The Forms Data Pipeline consists of two parallel pipelines:

  • Survey distributions data Pipeline: Handles transformations specific to the Survey distributions, ensuring alignment with the schema definitions in the target. This pipeline processes data related to surveys offered to customers.

  • Forms Data Pipeline: Processes and transforms form data, this is usually the submitted data of a form.
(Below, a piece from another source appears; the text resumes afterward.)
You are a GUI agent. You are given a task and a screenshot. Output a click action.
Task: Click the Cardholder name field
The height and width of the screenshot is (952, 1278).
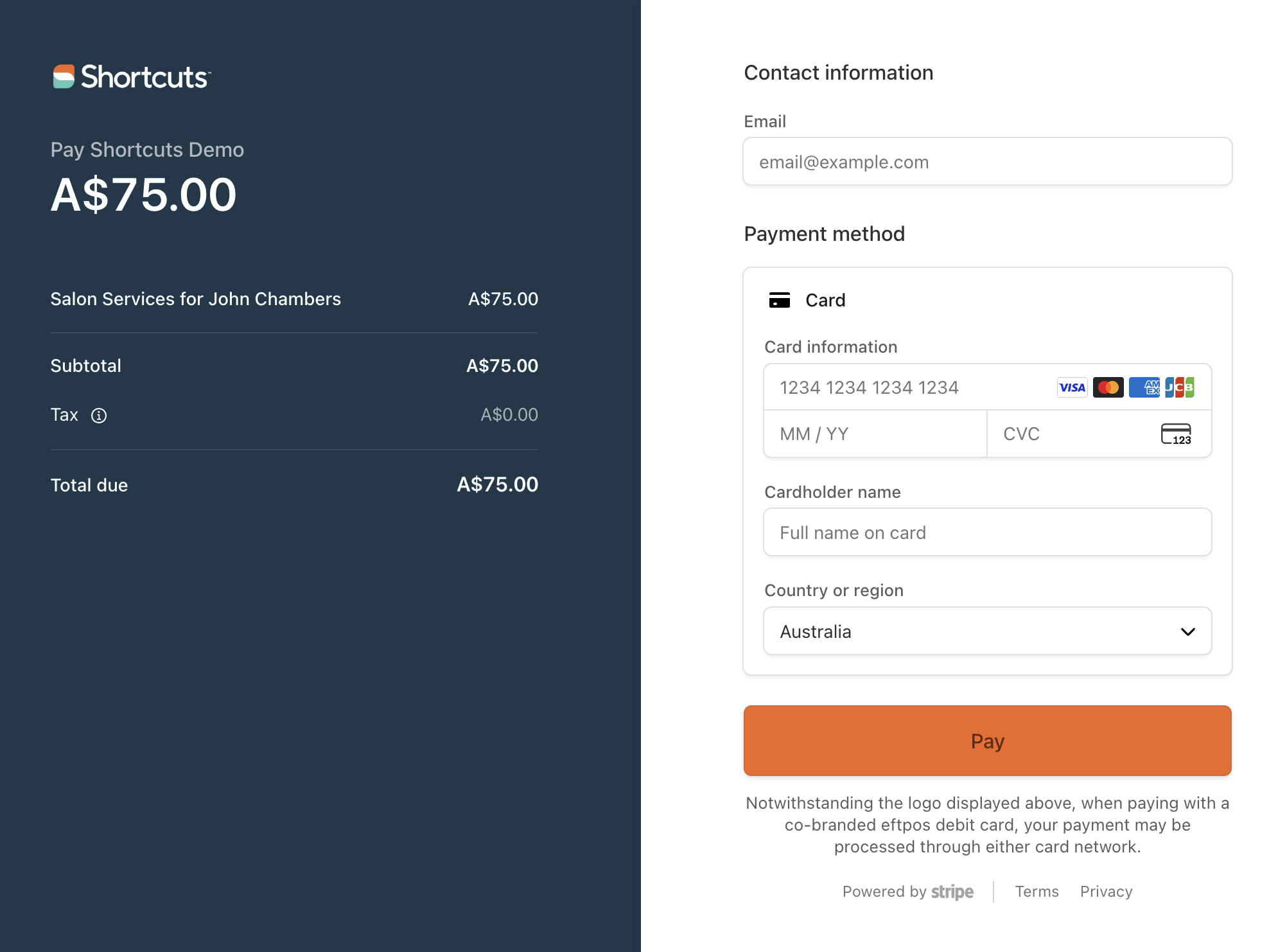(987, 533)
This parallel processing is orchestrated in Airflow, allowing for efficient batch processing and separate transformation logic for schema and data.

Configurations

Configurations for the Teams Data Pipeline are provided in a forms_data_pipeline_config.yaml format to ensure flexibility and adaptability. These configurations are designed for normal and ideal use cases and are advised to be used as-is to achieve optimal results.

CODE
source:
  type: "mongodb"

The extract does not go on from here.